María Herminia (“Chiqui”),
tras varias semanas de lucha e incertidumbre, que hemos vivido de cerca, y una
aceleración inesperada de la enfermedad, aceptó lo inevitable serena, entera y
sobre todo, con mucho amor, con mucho cariño (conyugal, maternal): abandonó
este mundo rodeada de sus seres más queridos (esposo, hijos, nietos), y
emprendió así el viaje hacia otros espacios ajenos a los dolores, a las
preocupaciones y a los afanes de esta ribera donde ha dejado tantos huérfanos
de su amorosa tutela. Creo no equivocarme si escribo que Chiqui Aranda Canales,
en su propia e insustituible personalidad, proyectaba, irradiaba y prolongaba el espíritu, el talante, la
peculiar forma de ser y el buen estar en el mundo de su querida madre, doña
Josefa. Es decir, bondad, discreción, respeto a los demás. Dedicación a los
suyos y a su trabajo. Suscribo, pues, en todo su alcance las palabras de uno de
los hijos, cuando en el velatorio de sus restos mortales corroboraba lo
manifestado por una amable vecina: “En efecto, nadie que conociera a mi madre
podrá decir que no era una buena persona”. Quedémonos con tan certera caracterización,
también resaltada en las palabras de otro de sus hijos y de una de sus nietas
al finalizar el funeral de despedida. Y como Chiqui era una devota de las
plantas y de las flores, que cuidaba con primor y delicadeza su pequeño jardín
de arriates y macetas en el patio de su hogar, traigo estos versos de Juan
Ramón Jiménez para ella:
…Y yo me iré […] /y en el rincón aquel / de
mi huerto florido y encalado, / mi espíritu errará nostálgico…/Y yo me iré; / […]
sin hogar, sin árbol verde, /sin pozo blanco, sin cielo azul y plácido… /Y se
quedarán los pájaros cantando.
El otro desgarrón de este
tiempo melancólico proviene de la muerte de Juan Fernández Vivas.
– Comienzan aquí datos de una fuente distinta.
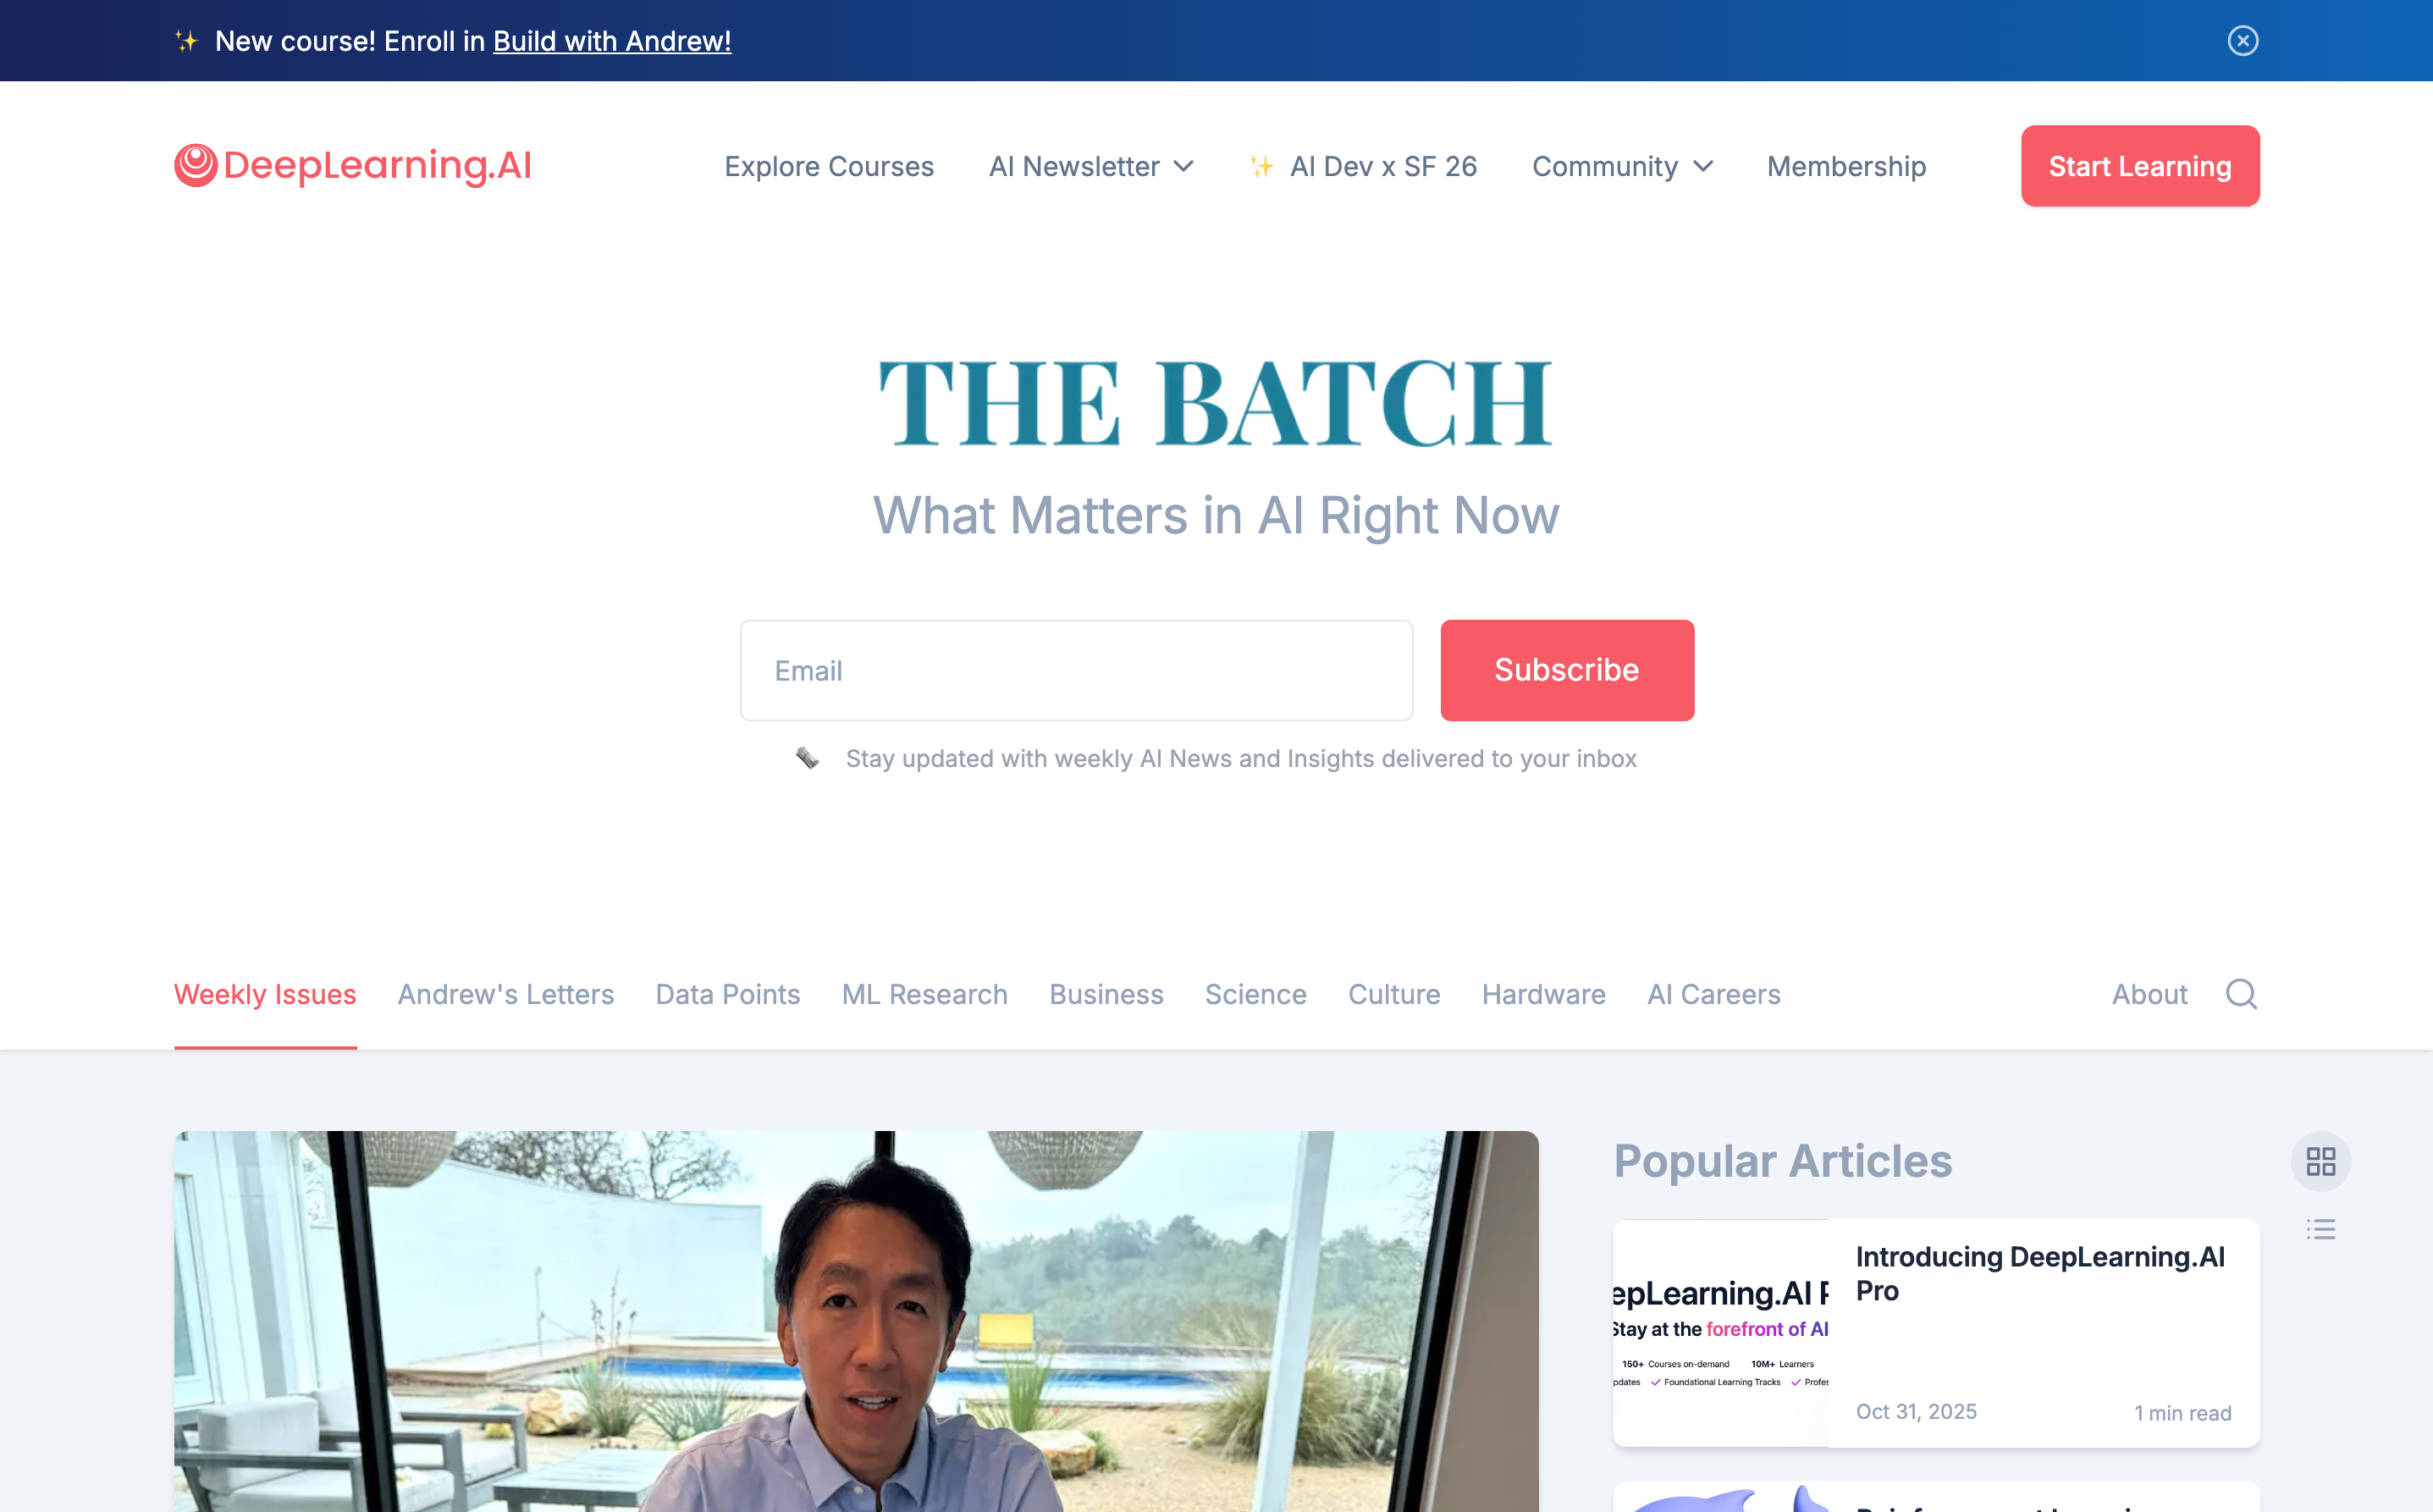Screen dimensions: 2433x1512
Task: Expand the AI Newsletter dropdown
Action: pos(1091,166)
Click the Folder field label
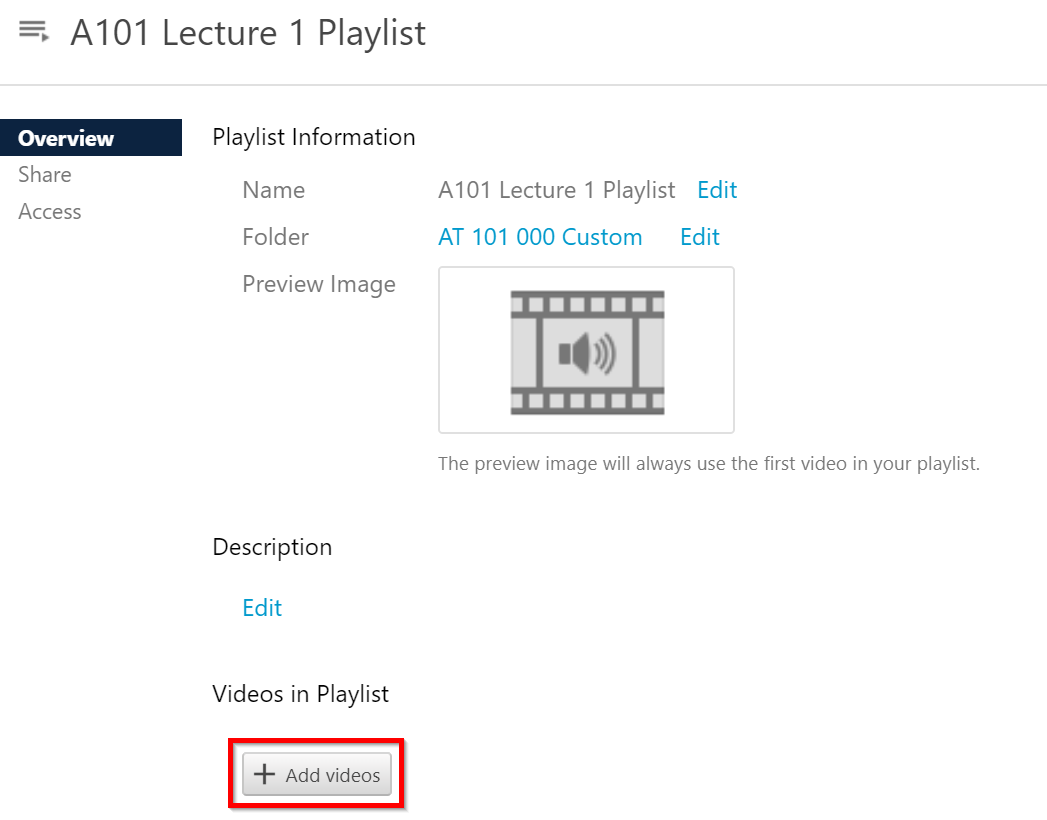Screen dimensions: 1047x820 click(275, 237)
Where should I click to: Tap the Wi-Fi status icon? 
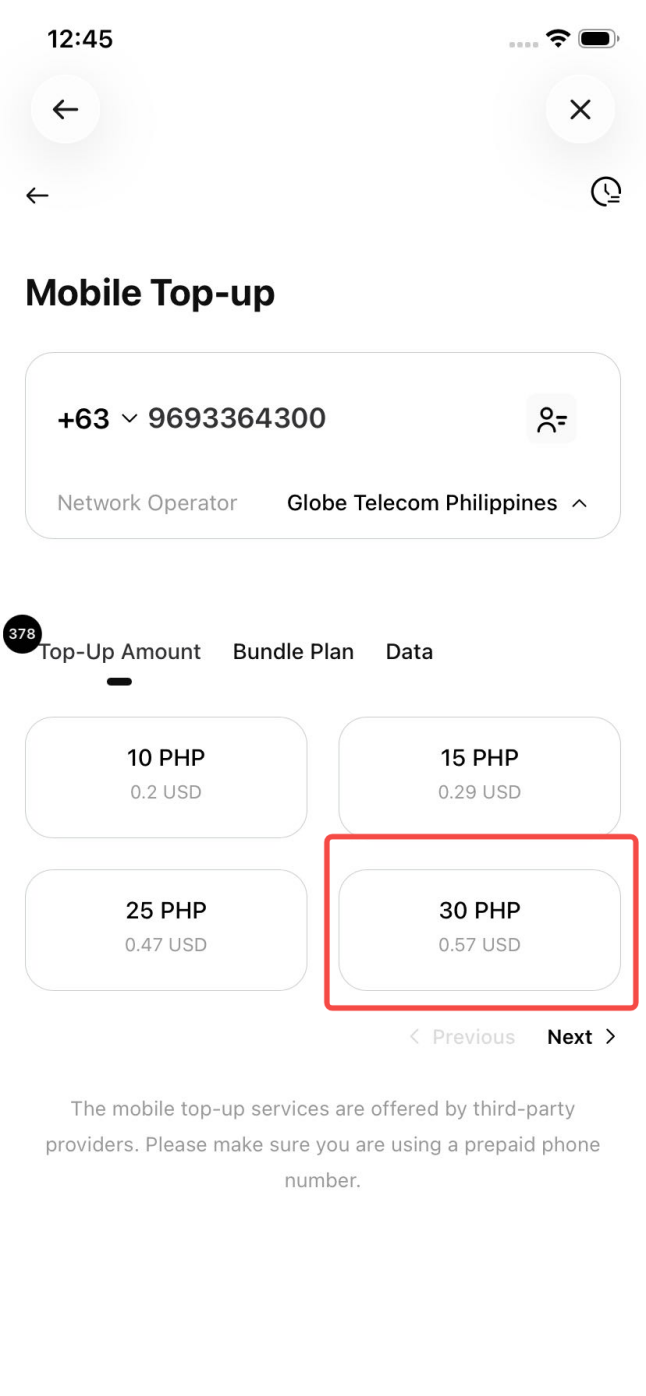tap(556, 39)
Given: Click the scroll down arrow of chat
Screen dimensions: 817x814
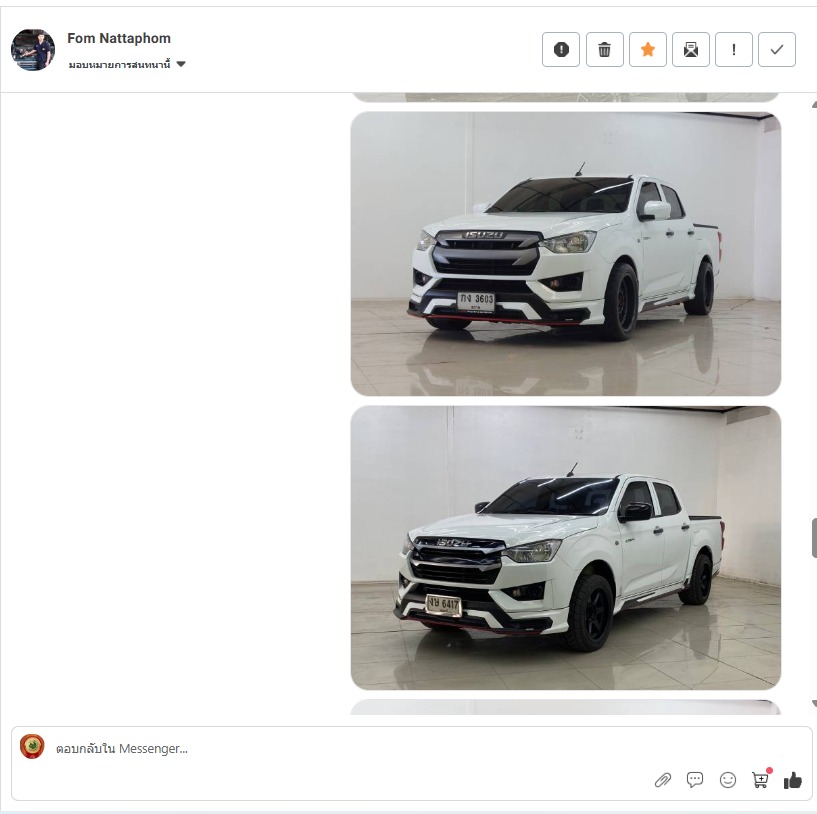Looking at the screenshot, I should (x=814, y=704).
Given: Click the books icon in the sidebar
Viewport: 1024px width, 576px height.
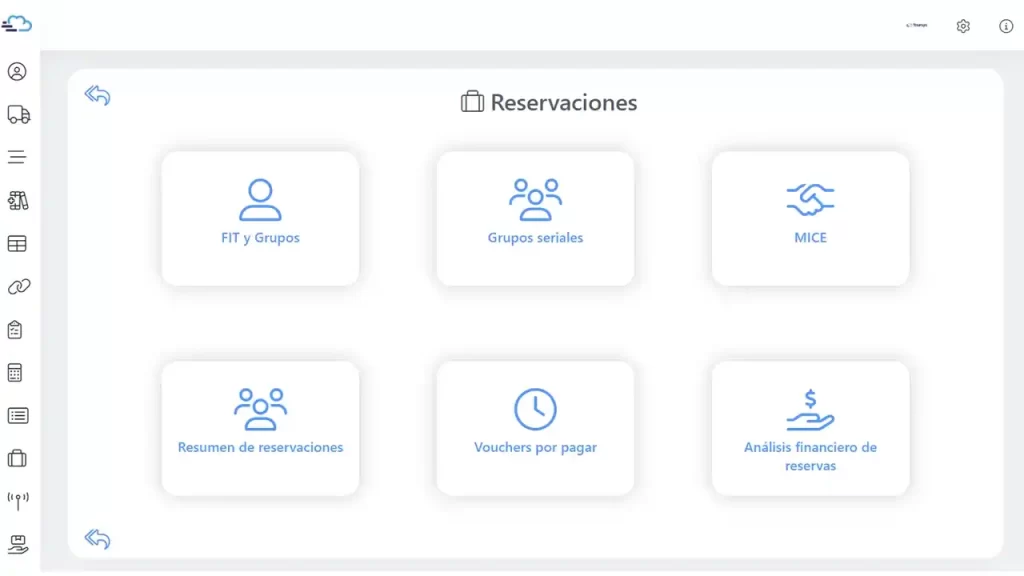Looking at the screenshot, I should [x=17, y=201].
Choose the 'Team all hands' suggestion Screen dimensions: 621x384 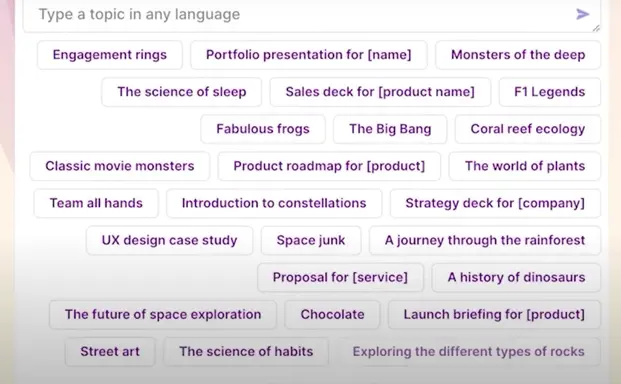pos(96,203)
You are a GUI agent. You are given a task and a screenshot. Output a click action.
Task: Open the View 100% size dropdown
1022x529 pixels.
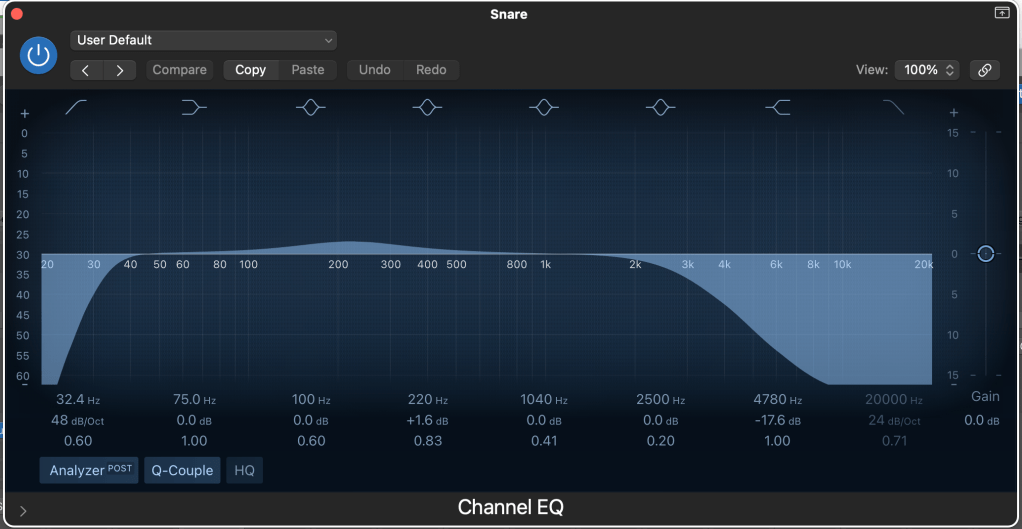927,70
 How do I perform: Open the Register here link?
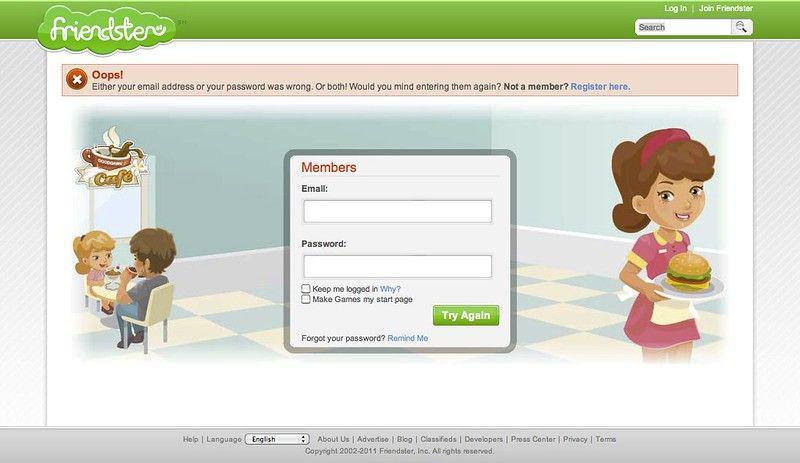click(600, 87)
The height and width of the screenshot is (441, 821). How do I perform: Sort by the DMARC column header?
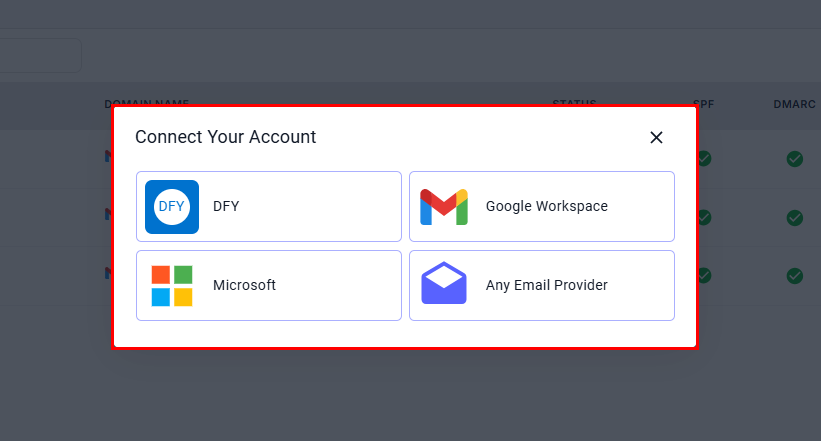pyautogui.click(x=794, y=103)
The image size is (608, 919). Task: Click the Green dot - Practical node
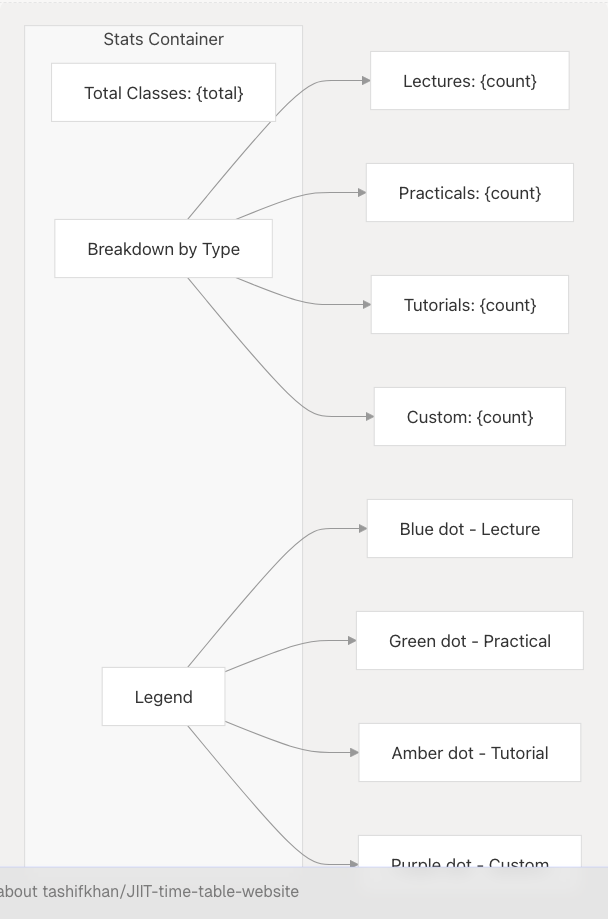point(469,641)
Un maestro
que ha ejercido la docencia en el terruño natal con todos los riesgos que ello
implica, y que, a pesar de todo, llevó a cabo con efectividad, rigor, sabiduría
y acierto, ganándose el aprecio, el reconocimiento y la buena fama entre sus
paisanos, las gentes chinatas, pero, de manera especial, entre sus discípulos:
las generaciones de adolescentes que pasaron por sus aulas y recibieron su
magisterio. En el ámbito personal y experiencias de la amistad, he compartido
con Juan numerosos y agradables momentos, de manera especial aquellos de
contacto directo con la naturaleza, con el paisaje, con los hermosos parajes de
nuestra tierra extremeña. Siempre, recibiendo de él, a más de su bonhomía,
informaciones precisas sobre animales, plantas, lugares; es decir, muestras de
su insaciable curiosidad y abundante saber, y, sobre todo, de la sencillez y
asombrosa efectividad con que lo transmitía, compartiéndolo, a quienes le
acompañábamos. Ir con él a coger espárragos y setas, a recolectar almendras o
“amboas” suponía llenar la jornada de un contenido complementario muy
gratificante. Precisamente, días antes de su muerte, en llamada telefónica me
animaba a ir, esta vez solo, (porque él no podría acompañarme) a por las
almendras y los membrillos de su viña… Y se me fue también el amigo Juan.
Recupero algunos versos del poema (de Antonio Machado) leído en el momento de
la inhumación de sus restos mortales en el camposanto de nuestro pueblo:
Y
hacia otra luz más pura
partió
el hermano de la luz del alba, […]
Su
corazón repose
bajo
una encina casta,
en
tierra de tomillos, donde juegan
mariposas
doradas...
Descansen en paz en una tierra madre, acogedora y
amorosa, María Herminia Aranda Canales y Juan Fernández Vivas, hijos de este
pueblo, que, en vida, nos regalaron el tesoro de su amistad.